Il ruolo dell’esercito In meno di 2 mesi il gigante africano, ricchissimo di gas e di petrolio ma anche di un capitale giovanissimo quanto marginalizzato, si è ritrovato sottosopra. Le manifestazioni, iniziate in protesta contro la ricandidatura dell’82enne e gravemente malato Bouteflika per conquistare il quinto mandato, hanno visto gli studenti guadagnare via via il consenso di fette sempre più ampie della società e infine dell’esercito che una settimana fa, per bocca del ministro della Difesa e capo delle forze armate Gaid Salah (un coetaneo del presidente), ha rotto gli indugi schierandosi con il popolo.
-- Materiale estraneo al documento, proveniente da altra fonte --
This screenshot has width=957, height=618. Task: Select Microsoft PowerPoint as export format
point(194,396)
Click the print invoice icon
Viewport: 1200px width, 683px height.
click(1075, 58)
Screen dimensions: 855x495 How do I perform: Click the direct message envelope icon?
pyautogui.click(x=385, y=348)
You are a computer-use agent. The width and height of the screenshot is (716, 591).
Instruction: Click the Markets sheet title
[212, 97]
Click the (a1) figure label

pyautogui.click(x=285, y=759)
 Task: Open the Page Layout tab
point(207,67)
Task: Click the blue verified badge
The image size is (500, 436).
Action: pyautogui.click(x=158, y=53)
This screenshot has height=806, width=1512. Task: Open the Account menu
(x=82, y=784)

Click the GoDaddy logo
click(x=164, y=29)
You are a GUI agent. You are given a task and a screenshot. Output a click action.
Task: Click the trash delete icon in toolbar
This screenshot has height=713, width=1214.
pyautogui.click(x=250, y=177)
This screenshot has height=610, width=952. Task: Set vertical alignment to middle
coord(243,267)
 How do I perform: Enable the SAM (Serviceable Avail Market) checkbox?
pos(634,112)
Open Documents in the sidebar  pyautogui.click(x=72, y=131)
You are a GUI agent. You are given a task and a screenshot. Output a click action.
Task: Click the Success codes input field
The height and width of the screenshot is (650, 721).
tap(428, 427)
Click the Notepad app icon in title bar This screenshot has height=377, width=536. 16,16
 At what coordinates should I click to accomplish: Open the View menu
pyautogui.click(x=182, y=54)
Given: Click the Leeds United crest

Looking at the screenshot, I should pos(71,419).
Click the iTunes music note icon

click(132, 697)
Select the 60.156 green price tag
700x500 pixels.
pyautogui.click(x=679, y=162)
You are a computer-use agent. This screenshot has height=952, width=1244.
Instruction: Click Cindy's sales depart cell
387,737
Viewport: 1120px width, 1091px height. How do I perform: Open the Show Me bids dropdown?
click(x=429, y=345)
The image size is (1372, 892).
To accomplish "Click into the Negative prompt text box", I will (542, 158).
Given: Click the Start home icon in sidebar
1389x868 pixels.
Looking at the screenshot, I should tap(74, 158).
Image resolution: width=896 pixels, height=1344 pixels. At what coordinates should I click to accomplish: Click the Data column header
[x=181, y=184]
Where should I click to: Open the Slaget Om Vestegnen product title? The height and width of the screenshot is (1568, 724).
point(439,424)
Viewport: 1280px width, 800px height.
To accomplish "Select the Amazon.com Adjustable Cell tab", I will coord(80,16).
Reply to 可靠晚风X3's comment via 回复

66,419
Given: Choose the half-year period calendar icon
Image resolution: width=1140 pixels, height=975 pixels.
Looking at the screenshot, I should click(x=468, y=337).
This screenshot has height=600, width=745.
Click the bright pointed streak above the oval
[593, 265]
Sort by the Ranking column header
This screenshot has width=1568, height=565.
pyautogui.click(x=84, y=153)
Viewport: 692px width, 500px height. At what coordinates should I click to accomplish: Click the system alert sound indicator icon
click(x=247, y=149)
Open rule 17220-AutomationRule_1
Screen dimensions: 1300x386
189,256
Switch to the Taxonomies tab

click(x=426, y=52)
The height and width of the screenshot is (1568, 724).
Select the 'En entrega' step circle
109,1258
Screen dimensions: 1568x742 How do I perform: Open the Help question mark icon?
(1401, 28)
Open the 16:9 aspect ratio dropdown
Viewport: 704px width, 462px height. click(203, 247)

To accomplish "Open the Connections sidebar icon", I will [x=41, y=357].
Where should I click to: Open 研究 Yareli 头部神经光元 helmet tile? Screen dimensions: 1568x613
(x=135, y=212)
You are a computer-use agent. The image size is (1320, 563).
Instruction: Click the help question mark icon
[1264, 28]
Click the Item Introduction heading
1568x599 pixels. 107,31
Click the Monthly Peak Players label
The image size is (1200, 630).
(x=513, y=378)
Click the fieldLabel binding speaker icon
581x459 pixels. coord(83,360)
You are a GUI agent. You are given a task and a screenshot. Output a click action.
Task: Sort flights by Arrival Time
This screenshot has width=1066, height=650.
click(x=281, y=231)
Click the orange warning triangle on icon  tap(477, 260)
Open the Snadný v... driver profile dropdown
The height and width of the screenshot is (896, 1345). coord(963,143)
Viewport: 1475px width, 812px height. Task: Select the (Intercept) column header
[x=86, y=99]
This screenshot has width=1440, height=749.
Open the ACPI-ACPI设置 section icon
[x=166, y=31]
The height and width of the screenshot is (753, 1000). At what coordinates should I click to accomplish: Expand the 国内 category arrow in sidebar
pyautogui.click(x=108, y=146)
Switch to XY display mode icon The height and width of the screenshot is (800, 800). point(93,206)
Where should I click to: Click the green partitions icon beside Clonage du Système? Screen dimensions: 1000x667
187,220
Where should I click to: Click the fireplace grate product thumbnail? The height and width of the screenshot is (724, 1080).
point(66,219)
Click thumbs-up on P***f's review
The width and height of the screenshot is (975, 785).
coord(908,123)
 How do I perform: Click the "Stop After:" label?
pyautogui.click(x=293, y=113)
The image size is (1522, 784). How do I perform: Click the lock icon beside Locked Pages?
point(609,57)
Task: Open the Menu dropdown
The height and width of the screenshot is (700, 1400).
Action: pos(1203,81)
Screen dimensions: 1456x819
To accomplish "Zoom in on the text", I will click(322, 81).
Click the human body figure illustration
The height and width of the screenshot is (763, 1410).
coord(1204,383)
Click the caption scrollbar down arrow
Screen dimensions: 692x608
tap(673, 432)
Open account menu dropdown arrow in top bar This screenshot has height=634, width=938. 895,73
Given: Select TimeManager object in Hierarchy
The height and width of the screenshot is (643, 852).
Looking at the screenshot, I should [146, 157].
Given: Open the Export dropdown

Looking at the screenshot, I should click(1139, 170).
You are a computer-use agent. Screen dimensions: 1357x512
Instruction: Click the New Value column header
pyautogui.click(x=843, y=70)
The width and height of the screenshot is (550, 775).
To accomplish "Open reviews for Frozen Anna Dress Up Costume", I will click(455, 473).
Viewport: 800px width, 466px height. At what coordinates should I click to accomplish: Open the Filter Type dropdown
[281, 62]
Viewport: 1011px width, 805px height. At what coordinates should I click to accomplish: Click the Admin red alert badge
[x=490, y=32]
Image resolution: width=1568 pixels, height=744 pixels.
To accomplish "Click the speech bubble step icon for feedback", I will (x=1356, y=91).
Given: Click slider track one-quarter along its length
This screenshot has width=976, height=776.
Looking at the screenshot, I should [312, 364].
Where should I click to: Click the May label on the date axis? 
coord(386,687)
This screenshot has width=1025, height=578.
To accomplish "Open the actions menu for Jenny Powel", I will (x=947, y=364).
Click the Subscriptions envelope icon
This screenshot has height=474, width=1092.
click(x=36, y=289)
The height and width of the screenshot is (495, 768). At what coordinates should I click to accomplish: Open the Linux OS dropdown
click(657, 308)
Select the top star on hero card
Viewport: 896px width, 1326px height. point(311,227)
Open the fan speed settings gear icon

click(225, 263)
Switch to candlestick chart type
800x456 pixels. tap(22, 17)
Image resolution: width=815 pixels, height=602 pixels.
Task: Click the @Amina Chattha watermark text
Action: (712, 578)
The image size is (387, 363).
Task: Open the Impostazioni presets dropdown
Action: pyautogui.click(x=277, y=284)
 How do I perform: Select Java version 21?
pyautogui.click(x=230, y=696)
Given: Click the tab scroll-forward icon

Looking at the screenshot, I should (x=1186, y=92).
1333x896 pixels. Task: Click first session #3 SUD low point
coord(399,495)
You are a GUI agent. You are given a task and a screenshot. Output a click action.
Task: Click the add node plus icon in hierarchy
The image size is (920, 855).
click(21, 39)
A poco sono valsi la rimozione del presidente, il rimpasto di governo, la road map offerta per riscrivere la Costituzione e da ultimo ieri il siluramento del capo degli 007 generale Tartag . Gli algerini - che hanno coniato il verbo «vendredir» per indicare «il manifestare, il protestare e lo sfilare ogni venerdì fino alla gioiosa cacciata di un potere corrotto» - sono determinati a compiere la traversata nel deserto, quell’emancipazione politica rinviata finora perché gravata dai fantasmi della guerra civile costata al paese 200 mila morti e la paralisi di una generazione. Gli slogan parlano chiaro, la volontà della piazza è impedire che gli ex-fedelissimi del presidente caduto gestiscano la transizione. «Non perdoneremo», hanno scandito per ore i cortei dispiegati nella capitale, riferendosi alla lettera di scuse inviata alla nazione da Bouteflika. La chiave di volta, concordano gli analisti, è l’esercito. Le potenze regionali, dall’Arabia Saudita all’Egitto (ma anche la Francia) seguono vigili. Nel 2011 la frustrazione popolare, forte sin da allora, rientrò negli argini in extremis per la paura, spontanea o indotta, di un nuovo bagno di sangue stile anni ’90. Ora però tocca ai Millennials, quelli più liberi dal passato ma consapevoli come i genitori.